Burns believes that the documentary is his best to date and working on it inspired him to share his enthusiasm for the national parks by promoting outdoor activities and the enjoyment of the national parks. To help spread the word, Burns is working with outdoor retailers and providing materials which will encourage family camping trips, sponsor essay and photo contests, promote local nature clubs and a park lecture series and sponsor park-of-the-month nights during the month of September to coincide with the release of the film. Burns suggests that it is the difficult economic times that our national parks have fared the best, and that observation is corroborated by the outdoor tourism industry which suggests that the industry is quite healthy, believing that families seek out the national parks in difficult economic times as an affordable means of entertainment and family togetherness.

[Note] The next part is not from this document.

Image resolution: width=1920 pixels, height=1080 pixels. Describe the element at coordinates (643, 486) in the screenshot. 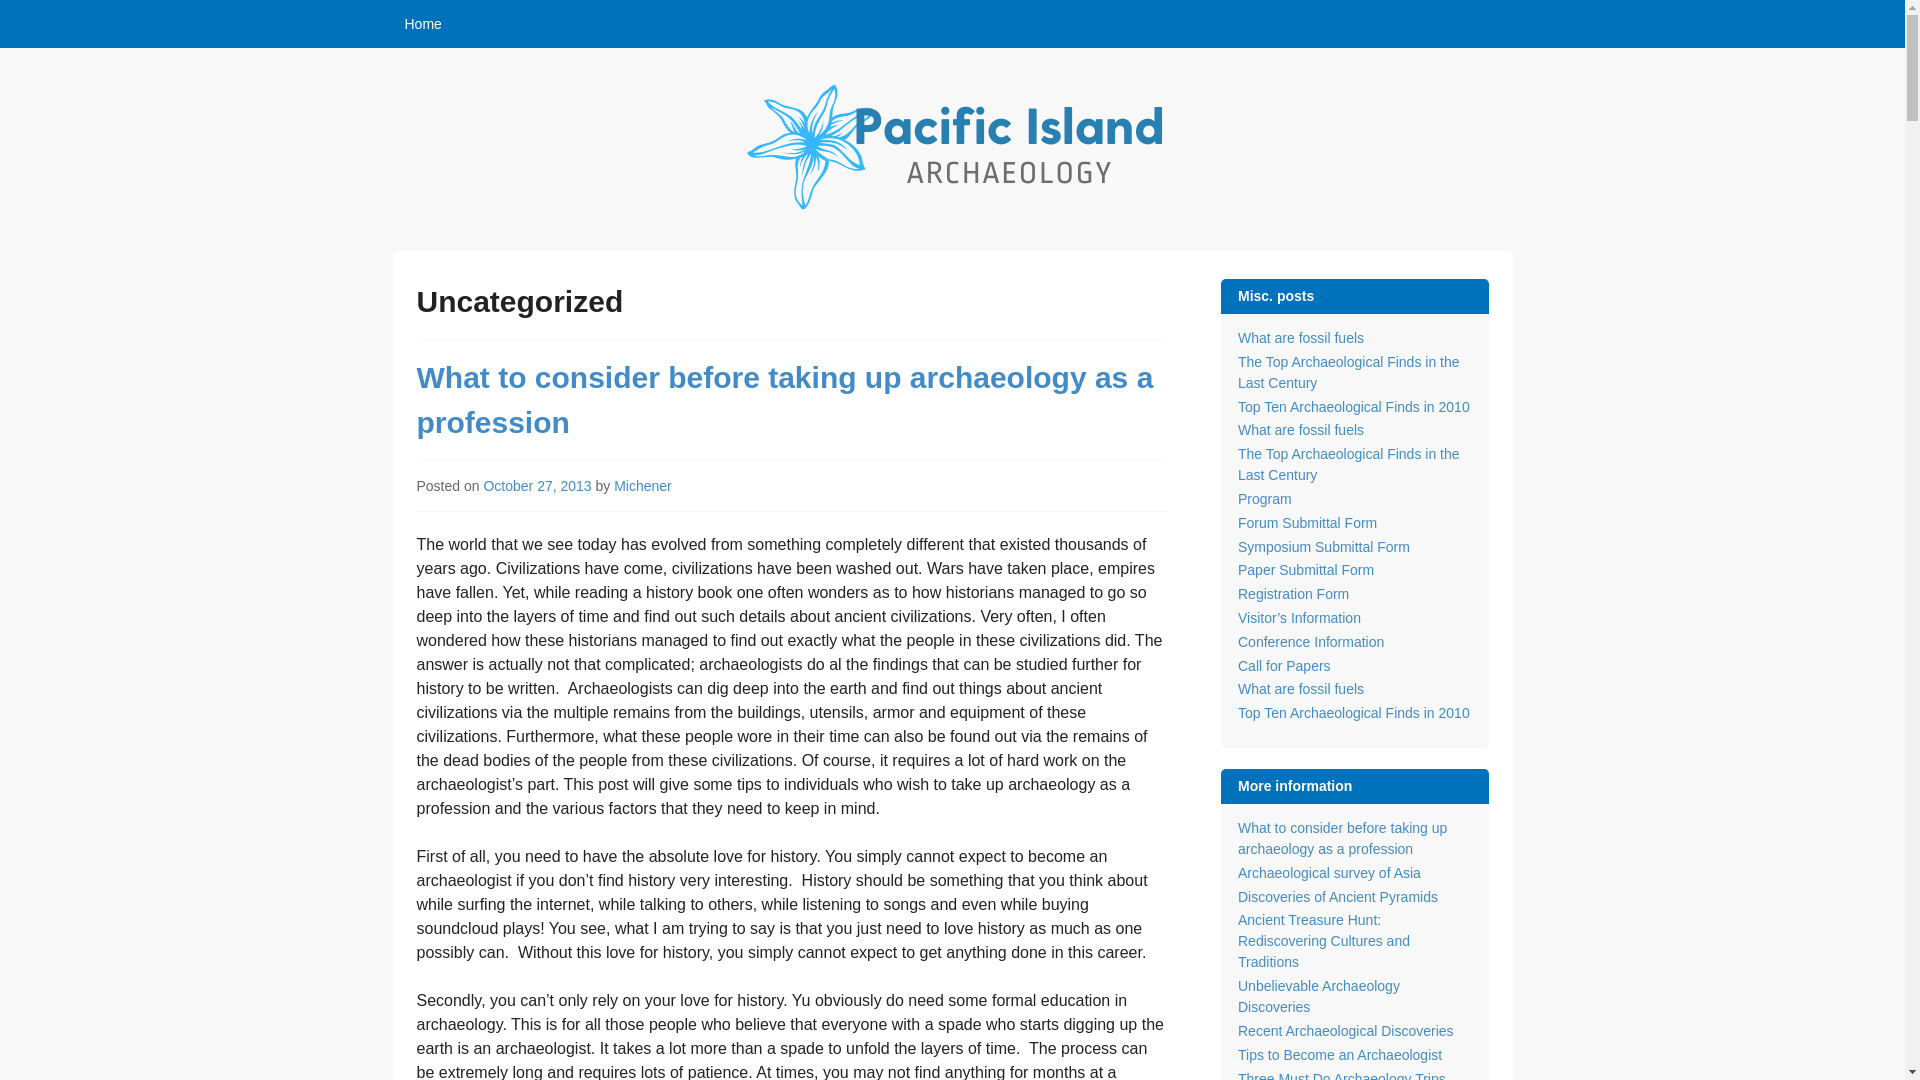

I see `Michener` at that location.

One of the major themes in the film pertains to the paradox of how to encourage enjoyment of the national parks while protecting them from abuses. But debate brings the topics to the attention of the public and is healthy as it drives solution finding. Debate the issues of the national parks is certainly not new, debating back 150 years. In the early nineteen hundreds when the automobile gained its prominence, John Muir used to passionately argue against their allowance into Yosemite National Park. That debate is echoed in today’s ongoing snowmobiles discussion surrounding Yellowstone National Park.